Blick nach Gaza auf den Hügeln in Sderot Foto: Felix Wellisch

Vom „Journalistenhügel“ in Sderot in Sichtweite des Gazastreifens ist der Krieg nicht mehr zu ­sehen. Weniger als ­einen Kilometer entfernt liegt die Grenze zwischen niedrigen Hügeln, grün von den Regenfällen des Winters. Ein junges Pärchen hat sich auf Plastikstühlen niedergelassen, um in der Nachmittagssonne die Aussicht zu genießen. Knapp fünf Monate nach dem Hamas-Überfall hat die Armee Sderot und 17 weitere Orte in unmittelbarer Nähe zum Gazastreifen als sicher für eine Rückkehr erklärt. Doch längst nicht alle sind bereit, an den Rand des Kriegsgebiets zurückzuziehen – anderen reicht eine Rückkehr in die Nähe des Küstenstreifens nicht aus.

Wenige hundert Meter vom Hügel entfernt über der Einfahrt nach Sderot prangt ein Banner mit der Aufschrift „Willkommen den Rückkehrern“. Direkt daneben hat jemand ein Plakat aufgestellt, das eine durchgestrichene Rakete zeigt. „Keine Rückkehr ohne Sicherheit“ steht darauf.

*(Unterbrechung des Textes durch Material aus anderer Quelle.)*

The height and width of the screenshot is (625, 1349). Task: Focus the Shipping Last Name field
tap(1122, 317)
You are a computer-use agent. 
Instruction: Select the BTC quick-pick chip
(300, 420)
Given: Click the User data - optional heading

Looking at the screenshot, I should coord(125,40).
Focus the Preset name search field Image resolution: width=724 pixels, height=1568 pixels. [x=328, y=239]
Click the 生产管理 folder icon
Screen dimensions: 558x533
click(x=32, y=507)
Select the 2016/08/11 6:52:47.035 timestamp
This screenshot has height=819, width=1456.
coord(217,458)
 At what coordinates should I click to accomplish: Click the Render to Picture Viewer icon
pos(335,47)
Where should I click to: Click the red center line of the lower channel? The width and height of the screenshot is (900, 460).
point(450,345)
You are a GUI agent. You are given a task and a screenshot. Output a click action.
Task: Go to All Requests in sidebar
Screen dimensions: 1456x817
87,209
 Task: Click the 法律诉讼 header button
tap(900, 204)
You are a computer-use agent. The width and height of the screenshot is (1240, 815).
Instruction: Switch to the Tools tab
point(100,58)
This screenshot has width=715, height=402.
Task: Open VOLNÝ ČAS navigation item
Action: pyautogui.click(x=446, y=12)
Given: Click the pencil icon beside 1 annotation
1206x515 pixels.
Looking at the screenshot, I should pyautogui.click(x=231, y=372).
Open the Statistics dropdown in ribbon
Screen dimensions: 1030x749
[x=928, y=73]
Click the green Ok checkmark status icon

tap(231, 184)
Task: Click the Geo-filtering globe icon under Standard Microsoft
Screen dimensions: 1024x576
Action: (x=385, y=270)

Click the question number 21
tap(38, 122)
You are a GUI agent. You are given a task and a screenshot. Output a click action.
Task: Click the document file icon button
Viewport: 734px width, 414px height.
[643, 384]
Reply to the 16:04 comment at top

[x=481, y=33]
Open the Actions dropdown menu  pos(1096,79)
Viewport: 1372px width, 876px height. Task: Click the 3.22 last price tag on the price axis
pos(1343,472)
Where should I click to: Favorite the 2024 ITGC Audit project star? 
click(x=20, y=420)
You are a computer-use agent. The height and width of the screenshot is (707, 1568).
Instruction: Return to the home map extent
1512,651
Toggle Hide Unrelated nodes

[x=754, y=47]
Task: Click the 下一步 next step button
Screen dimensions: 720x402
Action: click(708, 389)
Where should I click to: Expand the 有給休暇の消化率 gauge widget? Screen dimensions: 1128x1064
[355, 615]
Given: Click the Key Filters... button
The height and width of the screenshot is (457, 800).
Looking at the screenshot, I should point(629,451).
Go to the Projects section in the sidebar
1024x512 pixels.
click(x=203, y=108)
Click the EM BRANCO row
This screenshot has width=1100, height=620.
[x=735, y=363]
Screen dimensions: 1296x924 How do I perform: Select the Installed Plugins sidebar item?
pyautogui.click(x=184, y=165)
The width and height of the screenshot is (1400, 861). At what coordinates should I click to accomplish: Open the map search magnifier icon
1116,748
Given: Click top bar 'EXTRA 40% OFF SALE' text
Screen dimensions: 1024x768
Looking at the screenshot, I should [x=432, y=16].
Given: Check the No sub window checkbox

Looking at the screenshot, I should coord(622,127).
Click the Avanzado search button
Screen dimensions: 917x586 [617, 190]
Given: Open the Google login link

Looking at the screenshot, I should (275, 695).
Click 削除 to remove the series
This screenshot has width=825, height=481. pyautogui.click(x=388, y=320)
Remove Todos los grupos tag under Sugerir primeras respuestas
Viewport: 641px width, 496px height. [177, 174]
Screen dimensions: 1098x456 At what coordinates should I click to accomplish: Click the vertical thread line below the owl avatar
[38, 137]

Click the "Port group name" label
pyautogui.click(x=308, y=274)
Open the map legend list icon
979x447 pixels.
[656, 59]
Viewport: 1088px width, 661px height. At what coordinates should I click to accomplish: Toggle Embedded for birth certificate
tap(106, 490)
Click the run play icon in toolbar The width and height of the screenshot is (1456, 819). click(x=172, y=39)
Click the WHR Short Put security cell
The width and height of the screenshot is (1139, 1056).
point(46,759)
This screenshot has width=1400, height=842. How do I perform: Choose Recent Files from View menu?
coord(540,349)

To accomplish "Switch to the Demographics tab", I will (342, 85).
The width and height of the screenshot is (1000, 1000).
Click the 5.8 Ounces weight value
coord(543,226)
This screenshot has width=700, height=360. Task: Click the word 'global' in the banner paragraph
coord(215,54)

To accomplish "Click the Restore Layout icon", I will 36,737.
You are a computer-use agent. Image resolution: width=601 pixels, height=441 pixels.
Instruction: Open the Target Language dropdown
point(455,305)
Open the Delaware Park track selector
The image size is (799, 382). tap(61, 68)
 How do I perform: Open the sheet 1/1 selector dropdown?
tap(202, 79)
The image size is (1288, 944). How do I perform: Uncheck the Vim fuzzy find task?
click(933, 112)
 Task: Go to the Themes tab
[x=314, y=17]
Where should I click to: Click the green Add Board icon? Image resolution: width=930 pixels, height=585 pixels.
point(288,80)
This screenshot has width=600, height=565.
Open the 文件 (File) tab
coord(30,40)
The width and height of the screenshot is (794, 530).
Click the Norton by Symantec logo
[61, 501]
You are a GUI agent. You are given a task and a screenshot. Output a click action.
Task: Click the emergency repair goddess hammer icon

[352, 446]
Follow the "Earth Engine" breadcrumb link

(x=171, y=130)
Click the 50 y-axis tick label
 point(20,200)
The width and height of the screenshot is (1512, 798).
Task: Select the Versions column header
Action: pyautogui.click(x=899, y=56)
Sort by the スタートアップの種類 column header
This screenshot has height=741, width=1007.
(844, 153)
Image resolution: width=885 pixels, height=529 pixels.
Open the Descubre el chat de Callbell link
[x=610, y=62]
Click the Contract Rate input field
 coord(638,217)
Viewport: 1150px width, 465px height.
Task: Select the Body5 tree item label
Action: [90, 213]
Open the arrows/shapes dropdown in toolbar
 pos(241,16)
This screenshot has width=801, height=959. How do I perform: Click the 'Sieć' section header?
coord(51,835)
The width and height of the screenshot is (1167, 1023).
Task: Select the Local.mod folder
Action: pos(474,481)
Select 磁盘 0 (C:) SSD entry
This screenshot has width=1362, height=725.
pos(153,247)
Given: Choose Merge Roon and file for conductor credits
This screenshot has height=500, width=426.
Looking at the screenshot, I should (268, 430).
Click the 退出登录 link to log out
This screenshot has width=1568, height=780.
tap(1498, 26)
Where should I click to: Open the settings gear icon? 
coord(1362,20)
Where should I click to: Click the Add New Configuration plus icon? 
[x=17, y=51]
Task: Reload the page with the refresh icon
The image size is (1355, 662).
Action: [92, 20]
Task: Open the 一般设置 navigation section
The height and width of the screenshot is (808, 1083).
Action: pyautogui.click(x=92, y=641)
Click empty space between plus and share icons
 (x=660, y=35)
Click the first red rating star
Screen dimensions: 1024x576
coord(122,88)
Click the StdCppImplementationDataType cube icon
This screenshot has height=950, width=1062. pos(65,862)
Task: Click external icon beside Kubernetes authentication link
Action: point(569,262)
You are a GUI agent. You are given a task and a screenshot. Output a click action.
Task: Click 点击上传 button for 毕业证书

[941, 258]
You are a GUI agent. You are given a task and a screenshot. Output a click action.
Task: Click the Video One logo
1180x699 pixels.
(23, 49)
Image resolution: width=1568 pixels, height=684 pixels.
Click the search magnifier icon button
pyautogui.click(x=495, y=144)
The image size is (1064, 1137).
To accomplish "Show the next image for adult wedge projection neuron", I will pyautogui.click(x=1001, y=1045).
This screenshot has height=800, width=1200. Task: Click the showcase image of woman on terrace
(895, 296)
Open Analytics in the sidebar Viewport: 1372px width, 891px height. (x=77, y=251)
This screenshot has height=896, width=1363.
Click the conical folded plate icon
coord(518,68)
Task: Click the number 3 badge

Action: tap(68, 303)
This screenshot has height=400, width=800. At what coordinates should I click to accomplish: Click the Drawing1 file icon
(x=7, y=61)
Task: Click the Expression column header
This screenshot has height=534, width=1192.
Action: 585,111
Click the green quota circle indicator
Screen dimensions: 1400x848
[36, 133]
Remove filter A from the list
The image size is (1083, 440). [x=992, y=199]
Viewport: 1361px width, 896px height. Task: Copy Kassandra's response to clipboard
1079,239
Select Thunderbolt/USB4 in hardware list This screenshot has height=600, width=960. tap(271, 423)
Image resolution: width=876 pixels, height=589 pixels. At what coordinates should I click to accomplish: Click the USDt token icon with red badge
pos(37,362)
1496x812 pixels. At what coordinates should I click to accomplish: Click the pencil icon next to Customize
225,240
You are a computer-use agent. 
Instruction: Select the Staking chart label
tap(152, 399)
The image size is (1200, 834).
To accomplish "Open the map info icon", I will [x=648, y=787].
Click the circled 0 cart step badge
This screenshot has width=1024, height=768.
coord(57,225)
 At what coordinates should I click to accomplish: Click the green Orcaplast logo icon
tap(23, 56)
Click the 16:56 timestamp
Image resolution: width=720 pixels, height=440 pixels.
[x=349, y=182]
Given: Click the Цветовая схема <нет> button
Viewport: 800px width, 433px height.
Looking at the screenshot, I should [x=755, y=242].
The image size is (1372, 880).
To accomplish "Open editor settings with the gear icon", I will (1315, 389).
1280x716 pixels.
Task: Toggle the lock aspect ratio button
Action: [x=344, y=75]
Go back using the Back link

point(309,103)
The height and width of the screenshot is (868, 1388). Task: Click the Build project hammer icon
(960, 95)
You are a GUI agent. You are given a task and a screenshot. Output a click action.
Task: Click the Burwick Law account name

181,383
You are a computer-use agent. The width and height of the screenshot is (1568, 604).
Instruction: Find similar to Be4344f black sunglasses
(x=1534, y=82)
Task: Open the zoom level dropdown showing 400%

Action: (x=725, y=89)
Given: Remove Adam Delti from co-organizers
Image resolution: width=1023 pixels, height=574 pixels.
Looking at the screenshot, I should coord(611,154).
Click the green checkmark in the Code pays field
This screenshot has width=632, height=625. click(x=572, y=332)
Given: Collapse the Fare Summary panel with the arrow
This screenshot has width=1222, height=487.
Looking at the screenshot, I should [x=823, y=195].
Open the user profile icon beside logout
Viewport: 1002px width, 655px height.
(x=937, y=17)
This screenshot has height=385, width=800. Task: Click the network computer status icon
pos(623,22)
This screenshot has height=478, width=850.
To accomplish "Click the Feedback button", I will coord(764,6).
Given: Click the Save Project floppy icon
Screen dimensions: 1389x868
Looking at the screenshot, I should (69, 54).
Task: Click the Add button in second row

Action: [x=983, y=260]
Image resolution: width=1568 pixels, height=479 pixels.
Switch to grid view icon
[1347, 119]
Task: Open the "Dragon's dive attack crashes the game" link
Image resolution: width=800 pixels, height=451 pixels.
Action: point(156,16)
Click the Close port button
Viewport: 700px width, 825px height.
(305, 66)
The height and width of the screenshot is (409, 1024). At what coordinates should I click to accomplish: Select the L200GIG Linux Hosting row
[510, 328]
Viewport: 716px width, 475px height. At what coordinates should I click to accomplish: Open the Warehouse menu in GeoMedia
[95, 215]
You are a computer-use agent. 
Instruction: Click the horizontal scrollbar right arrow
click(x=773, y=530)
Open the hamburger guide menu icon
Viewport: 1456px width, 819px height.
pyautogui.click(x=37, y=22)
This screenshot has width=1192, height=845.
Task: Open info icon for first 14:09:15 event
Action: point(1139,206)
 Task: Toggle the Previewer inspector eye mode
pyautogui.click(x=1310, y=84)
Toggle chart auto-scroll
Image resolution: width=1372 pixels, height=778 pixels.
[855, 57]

Näher als in Sderot kann man dem Schrecken des Krieges in Gaza in Israel kaum kommen. Auf der anderen Seite der Grenze wurden am Donnerstag laut der palästinensischen Gesundheitsbehörde mehr als einhundert Menschen getötet, die sich um einen Konvoi mit Hilfsgütern versammelt hatten. Die von der Hamas geleitete Behörde beschuldigte die israelische Armee, geschossen zu haben. Die Armee gab an, der Großteil der Menschen sei während einer Panik niedergetrampelt oder überfahren worden.

Hier in Sderot haben auf der Herzlstraße im Stadtzentrum die meisten Bäckereien, Supermärkte und Restaurants wieder geöffnet. Zahlreiche Häuser wirken nach wie vor verlassen. Asher Abitbol, Häkelkippa und graue Locken, lädt Einkäufe ins Auto.

Die Schulen öffnen wieder

„Natürlich müssen wir den Gaza­streifen wieder besiedeln“, sagt er. Nur die Anwesenheit von Siedlern und der israelischen Armee in Gaza würde Kontrolle und damit Sicherheit zurückbringen. Abitbol lebt in der völkerrechtlich illegalen Siedlung Psagot im besetzten Westjordanland. „Wir begleiten die Schwester meiner Frau bei der Rückkehr, sie hätte sich alleine nicht getraut“, sagt er. „Meine 13-jährige Tochter ist nicht mitgekommen, weil sie Angst hatte.“ Aber die Region müsse zurück zur Normalität finden.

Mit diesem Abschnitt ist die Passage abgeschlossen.